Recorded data
= Beginning of Section =

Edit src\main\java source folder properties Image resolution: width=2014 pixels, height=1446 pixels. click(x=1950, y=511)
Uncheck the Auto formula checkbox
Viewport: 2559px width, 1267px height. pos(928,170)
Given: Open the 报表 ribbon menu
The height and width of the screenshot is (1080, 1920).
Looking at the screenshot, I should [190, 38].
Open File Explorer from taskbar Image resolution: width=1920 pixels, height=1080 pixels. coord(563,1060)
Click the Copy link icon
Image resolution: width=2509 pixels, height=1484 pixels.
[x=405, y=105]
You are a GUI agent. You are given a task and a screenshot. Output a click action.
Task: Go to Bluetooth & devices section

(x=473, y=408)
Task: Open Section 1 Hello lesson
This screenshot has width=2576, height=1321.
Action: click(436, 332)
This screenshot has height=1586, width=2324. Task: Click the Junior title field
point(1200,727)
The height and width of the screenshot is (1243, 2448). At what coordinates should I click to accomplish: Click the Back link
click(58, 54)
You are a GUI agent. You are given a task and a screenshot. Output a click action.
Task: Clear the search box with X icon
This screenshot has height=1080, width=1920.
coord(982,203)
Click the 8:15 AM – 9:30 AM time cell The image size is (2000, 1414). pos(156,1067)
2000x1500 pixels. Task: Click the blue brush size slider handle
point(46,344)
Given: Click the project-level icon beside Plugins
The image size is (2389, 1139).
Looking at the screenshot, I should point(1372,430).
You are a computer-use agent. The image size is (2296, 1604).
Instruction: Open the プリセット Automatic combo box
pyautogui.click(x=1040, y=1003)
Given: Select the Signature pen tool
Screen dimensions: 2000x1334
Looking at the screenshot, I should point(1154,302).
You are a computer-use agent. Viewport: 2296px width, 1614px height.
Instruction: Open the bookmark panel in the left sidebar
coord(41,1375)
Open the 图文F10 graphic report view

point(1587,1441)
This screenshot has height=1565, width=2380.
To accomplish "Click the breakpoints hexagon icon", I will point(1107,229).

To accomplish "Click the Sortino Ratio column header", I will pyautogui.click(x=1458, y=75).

= End of Section =

- _WHAT TO WORK ON_: Search each line of the data above for "will", and copy the lines where it occurs.

- _EXERCISE ANSWER_:
To accomplish "Click the breakpoints hexagon icon", I will point(1107,229).
To accomplish "Click the Sortino Ratio column header", I will pyautogui.click(x=1458, y=75).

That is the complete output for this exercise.